▸ **Records for this task**
....

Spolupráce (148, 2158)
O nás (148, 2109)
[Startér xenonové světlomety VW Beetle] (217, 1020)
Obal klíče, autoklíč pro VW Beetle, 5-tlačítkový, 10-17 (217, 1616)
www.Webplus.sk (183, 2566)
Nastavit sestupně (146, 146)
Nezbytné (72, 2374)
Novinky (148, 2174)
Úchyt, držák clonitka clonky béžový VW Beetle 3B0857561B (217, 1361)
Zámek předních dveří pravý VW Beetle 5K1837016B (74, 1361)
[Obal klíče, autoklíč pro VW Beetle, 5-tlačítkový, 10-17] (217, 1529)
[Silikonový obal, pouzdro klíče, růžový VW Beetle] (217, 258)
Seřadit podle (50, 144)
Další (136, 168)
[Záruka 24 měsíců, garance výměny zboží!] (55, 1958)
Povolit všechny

....

▸ **What this task involves**
Give back all the records above exactly as they were written.

▸ **Finished task**
Spolupráce (148, 2158)
O nás (148, 2109)
[Startér xenonové světlomety VW Beetle] (217, 1020)
Obal klíče, autoklíč pro VW Beetle, 5-tlačítkový, 10-17 (217, 1616)
www.Webplus.sk (183, 2566)
Nastavit sestupně (146, 146)
Nezbytné (72, 2374)
Novinky (148, 2174)
Úchyt, držák clonitka clonky béžový VW Beetle 3B0857561B (217, 1361)
Zámek předních dveří pravý VW Beetle 5K1837016B (74, 1361)
[Obal klíče, autoklíč pro VW Beetle, 5-tlačítkový, 10-17] (217, 1529)
[Silikonový obal, pouzdro klíče, růžový VW Beetle] (217, 258)
Seřadit podle (50, 144)
Další (136, 168)
[Záruka 24 měsíců, garance výměny zboží!] (55, 1958)
Povolit všechny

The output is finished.